|Year : 2017 | Volume
| Issue : 1 | Page : 25-28
Effects of two-body wear on microfill, nanofill, and nanohybrid restorative composites
Efe Çetin Yilmaz1, Recep Sadeler2, Zeynep Yeşil Duymuş3, Mustafa Öcal4
1 Department of Technical Science of Pasinler Vocational School, Ataturk University; Department of Mechanical Engineering, Engineering Faculty, Ataturk University, Erzurum, Turkey
2 Department of Mechanical Engineering, Engineering Faculty, Ataturk University, Erzurum, Turkey
3 Department of Prosthodontics, Faculty of Dentistry, Recep Tayyip Erdogan University, Rize, Turkey
4 Department of Technical Science of Vocational School, Igdır University, Igdır, Turkey
|Date of Web Publication||24-Jul-2017|
Efe Çetin Yilmaz
Department of Technical Science of Pasinler Vocational School, Ataturk University, Erzurum
Source of Support: None, Conflict of Interest: None
Background: The purpose of this study was to investigate two-body wear resistance and hardness of different three modern composite materials.

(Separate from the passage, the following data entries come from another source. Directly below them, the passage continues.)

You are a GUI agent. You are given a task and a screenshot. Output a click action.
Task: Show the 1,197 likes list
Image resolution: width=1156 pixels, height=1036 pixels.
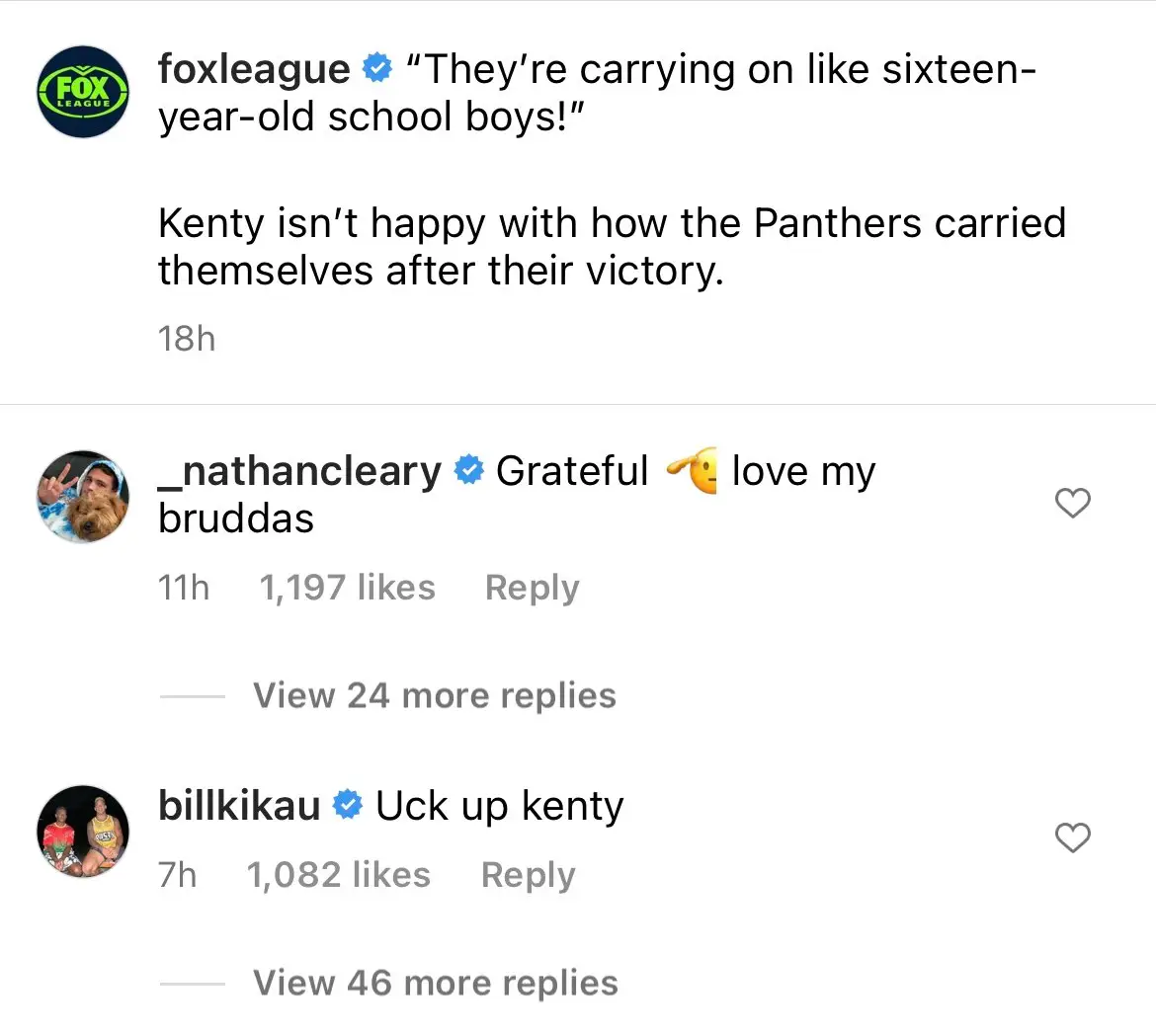pos(347,588)
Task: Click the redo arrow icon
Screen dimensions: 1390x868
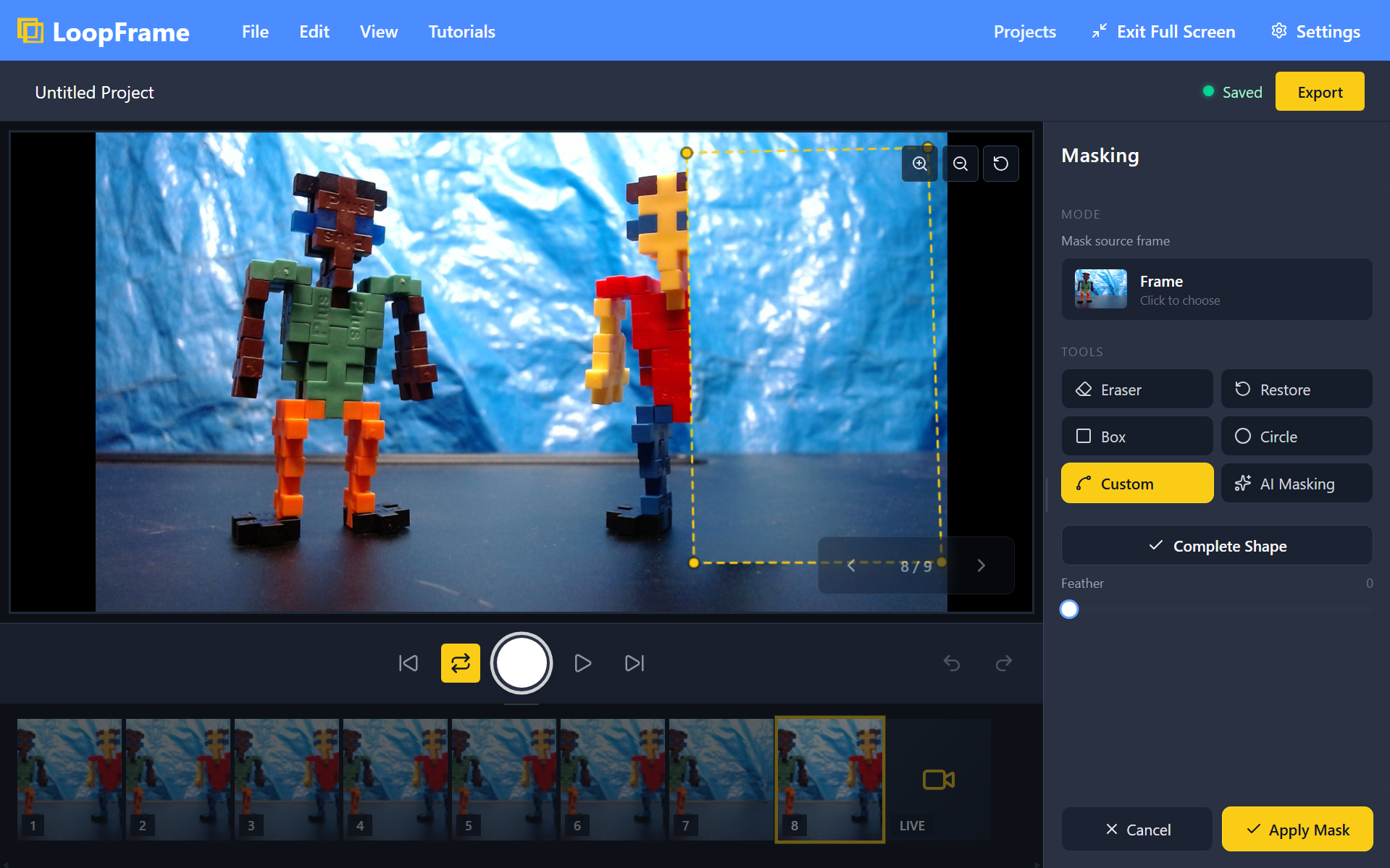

Methods: In the conditions recommended by the manufacturer five pieces were produced from each material. All samples were kept in distill water for 1 week and determined Vickers hardness (HV) before two-body wear test. Then, two-body wear tests were performed using a computer controlled chewing simulator. In this study, the chewing simulator was programmed to provide a 2 mm vertical movement and a 0.7 mm horizontal movement. For each wear test, Al2O3 with a diameter of 6 mm was used as antagonist material. The mean volume loss of all samples after the wear tests was determined with three dimensional profilometry. In addition to a random specimen was selected from each test group and SEM images were taken for analysis of wear tracks. Mean and standard deviation values were calculated and evaluated with the one-way ANOVA. Results: The hardness values of the materials tested in this study were measured between about 49 HV and 78 HV. Significantly, lowest mean volume loss was detected for the Heliomolar at about 3.1 μm3 whereas the highest mean volume loss was detected for the Silorane at about 6.4 μm3 after 360.000 chewing cycles. Conclusions: However, among the materials tested in this study suggested correlations between HV and two-body wear resistance are not significant.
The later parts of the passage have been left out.